Рождаемые водой и располагающиеся около воды, появляются наконец камни. Поистине не может быть настоящего японского сада без камней, игра света на неровной поверхности которых проявляется в легкой влажности или потоке частых дождей. Наследство Китая благодаря кисти Бо Цзюйи (772–846), поэта эпохи Тан, высоко ценимого в Японии во времена эпохи Хэйан, — интерес к камню, общая черта для всего мира иероглифов, приобрел в Японии, где его обрабатывают веками, особенную изысканность и представляет существенный элемент эстетики чайной церемонии. Камень в Японии не рассматривается как неодушевленная материя; впрочем, как синтоизм, так и буддизм одухотворяли все без ограничений. Любой материальный предмет может в любой момент стать вместилищем души, которая, пусть грешная и падшая, остается тем не менее душой. Кроме того, камень обладает неосязаемой крепостью доброго человека; отполированный и обработанный, он приобретает блеск и изящество культуры. Именно поэтому камень очень любили монахи. Распространенная мода на каменные сады и их сложный символизм, создание пейзажей с камнем (карэ-сансуй), как в Дайсэн-инь (1512), или движения камня (тораноковатаси), как в Рюондзи (1450), представляли собой древнее течение: с начала эпохи Хэйан существовала особая группа трудящихся монахов и ремесленников, занимающихся обработкой камня (искидатэ-сё). Наконец, на всем Дальнем Востоке любовь к камню подпитывалась древними магическими даосийскими верованиями. Как выражение вечности камень сам является матрицей: самый известный китайский мифический царь Юй Великий родился от камня, и для того, чтобы он родился на свет, было необходимо вскрыть живот его матери; его сын Кии родился, как рассказывают, таким же образом.

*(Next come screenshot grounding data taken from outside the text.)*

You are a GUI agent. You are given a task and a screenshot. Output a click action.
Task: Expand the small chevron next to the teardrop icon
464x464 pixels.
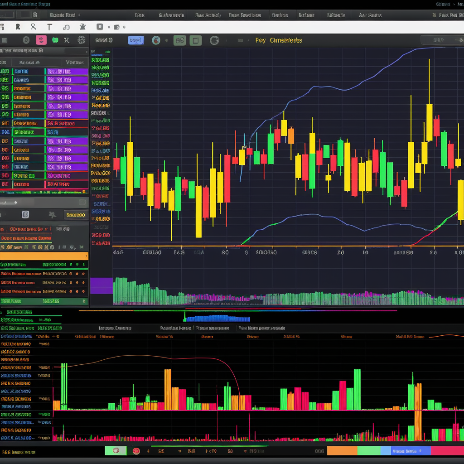[166, 40]
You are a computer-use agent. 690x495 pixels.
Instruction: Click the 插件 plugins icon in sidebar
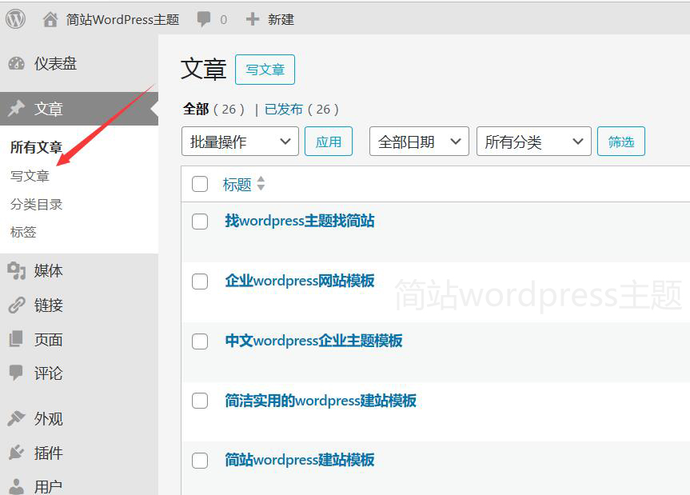[16, 453]
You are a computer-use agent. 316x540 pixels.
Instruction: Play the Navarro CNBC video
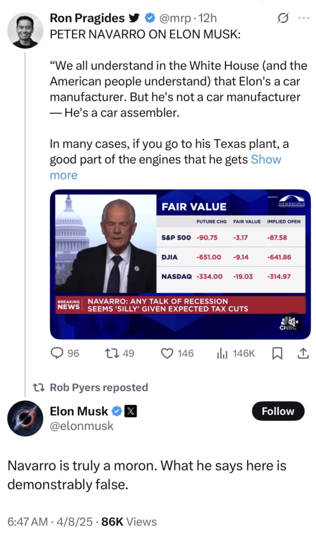180,264
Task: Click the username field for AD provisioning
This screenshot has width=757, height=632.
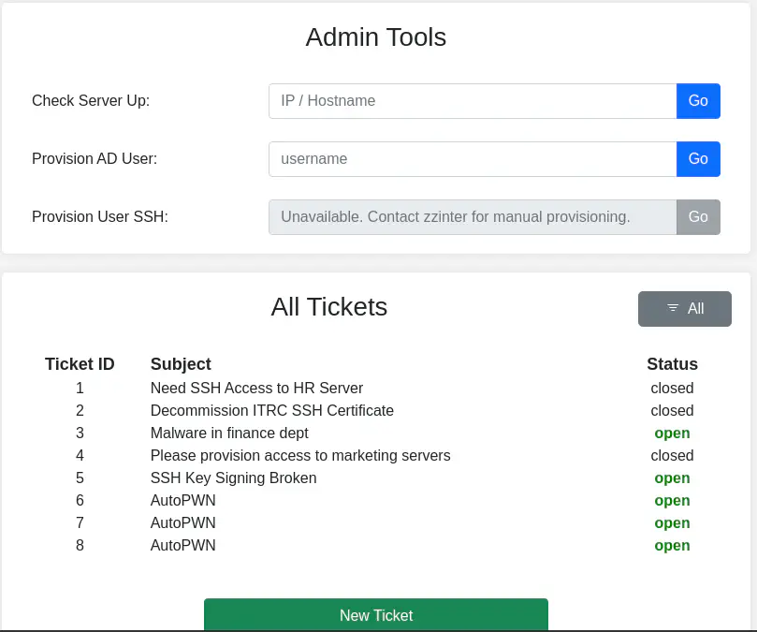Action: tap(472, 159)
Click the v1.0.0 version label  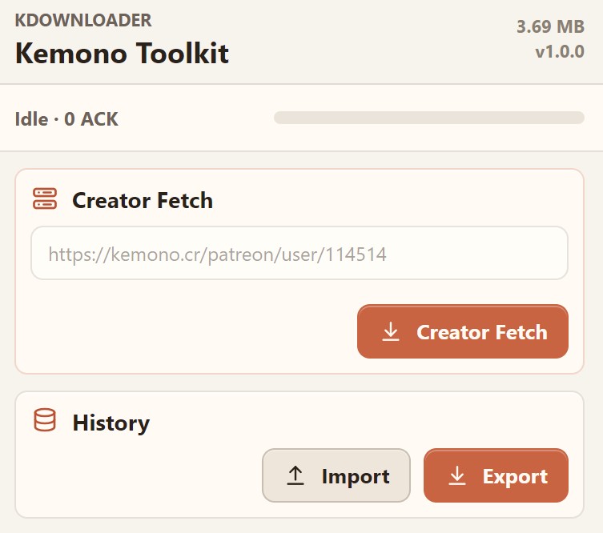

Из камня изготавливают фонари. Японский фонарь (то) при всей своей материальной полезности содержит элемент тайны. Поставленный на краю дороги, он высоко поднят на опоре. Низкий, с резьбой на поверхности тяжелого колпака, гармонирующей с гладью вод, он поэтично называется «фонарь, предназначенный для того, чтобы смотреть на снег» (юкими-доро). Самые старые фонари этого типа находятся во дворце Кацура (первая половина XVII века). Похожие фонари использовались для освещения ночных чайных церемоний, которые заканчивались утром. Вместилище огня, фонарь использовался не как обычный бытовой предмет, а прежде всего как воплощение красоты и знак присутствия душ предков. Фонарь появился в Японии вместе с буддистской архитектурой, его широкому распространению способствовало содружество буддизма и синтоизма. Он укрывал огонь, зажженный верующими, и вскоре стал частью религиозного ритуала. В числе жертвоприношений были и фонари; их качество говорило о вкусе и богатстве дарителя, количество фонарей свидетельствовало о состоятельности и набожности верующих. Эта длинная череда фонарей, установленных вдоль выложенной камнями дорожки, ведущей от ворот монастыря, как в монастыре Касуга в Нара, неспешно провожает паломника к центру священного места.